Maureen Warren has assembled more than 80 Dutch political prints from the 1600s—in one stroke making the University of Illinois one of the greatest collections of this material outside of Europe.
Meanwhile, Amy L. Powell obtained three portfolios from the 1970s for KAM by the pioneering gay, conceptual photographer Hal Fischer. KAM is now only one of two institutions to hold Fischer’s complete body of work.
And, showing her mettle at auction, Warren also acquired an extraordinary face jug by an enslaved potter from Edgefield, South Carolina—a perfect example of how one work (our first by an African American artist prior to the twentieth century, and one of only a handful of objects from the American South), can transform the collection and forge more complex and inclusive stories.
Of course our goal is to connect our visitors to these extraordinary new works.
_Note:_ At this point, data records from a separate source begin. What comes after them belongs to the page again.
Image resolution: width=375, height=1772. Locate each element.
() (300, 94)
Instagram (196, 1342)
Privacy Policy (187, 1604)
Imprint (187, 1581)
So we’ve designated 2019–2020 as the year of the collection, initiating the first full-dress reinstallations of KAM’s collections since 2012. Over the summer, Maureen Warren has reimagined the historical European and American collections by mixing media and introducing thematic groupings, provenance stories, new wall colors, and surprises from storage, that bring new life into the Bow, Trees, and Kinkead galleries.
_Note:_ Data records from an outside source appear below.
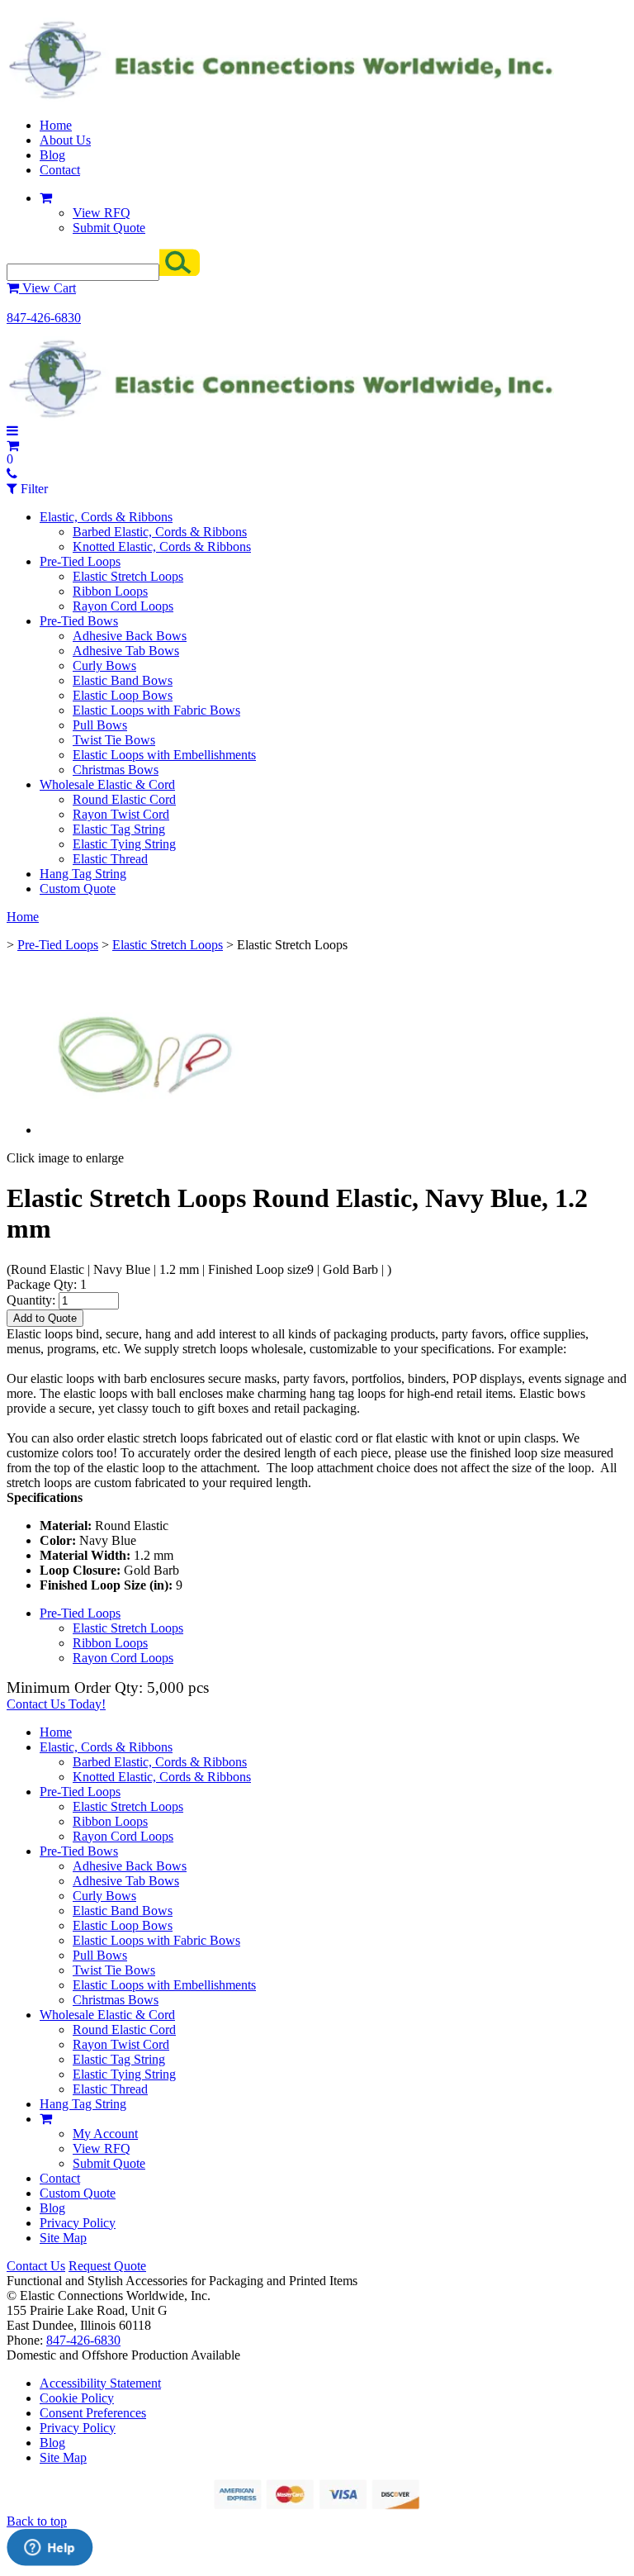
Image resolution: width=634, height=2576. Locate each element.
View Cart (47, 288)
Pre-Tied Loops (80, 561)
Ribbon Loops (110, 591)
And in August Amy L. Powell unleashed a provocative installation of the museum’s stellar holdings of art since 1948 (our first long-term installation of these works in well over a decade), complete with a striking exhibition design.
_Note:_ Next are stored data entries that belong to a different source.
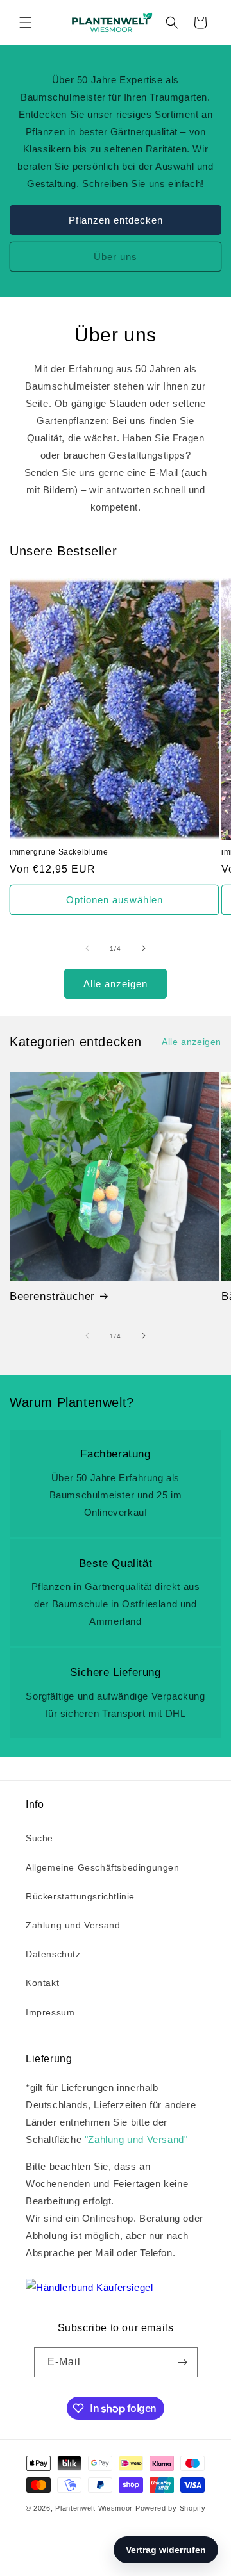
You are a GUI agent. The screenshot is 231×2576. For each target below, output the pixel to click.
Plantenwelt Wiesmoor (94, 2508)
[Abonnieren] (183, 2362)
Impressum (50, 2012)
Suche (39, 1838)
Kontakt (42, 1983)
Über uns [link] (115, 255)
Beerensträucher (52, 1296)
These installations—and more to come—are bold, imaginative, intellectually rich, and visually gripping, as you would expect, so we invite you to come and experience both new acquisitions and old friends in surprising ways.
And, finally, I want to draw your attention to some critical work behind the scenes. Our collection manager Kim Sissons has been working tirelessly on getting our entire holdings online. When I started as director last year, we had about 36% available, and as I write now we are at 82%—a heroic accomplishment!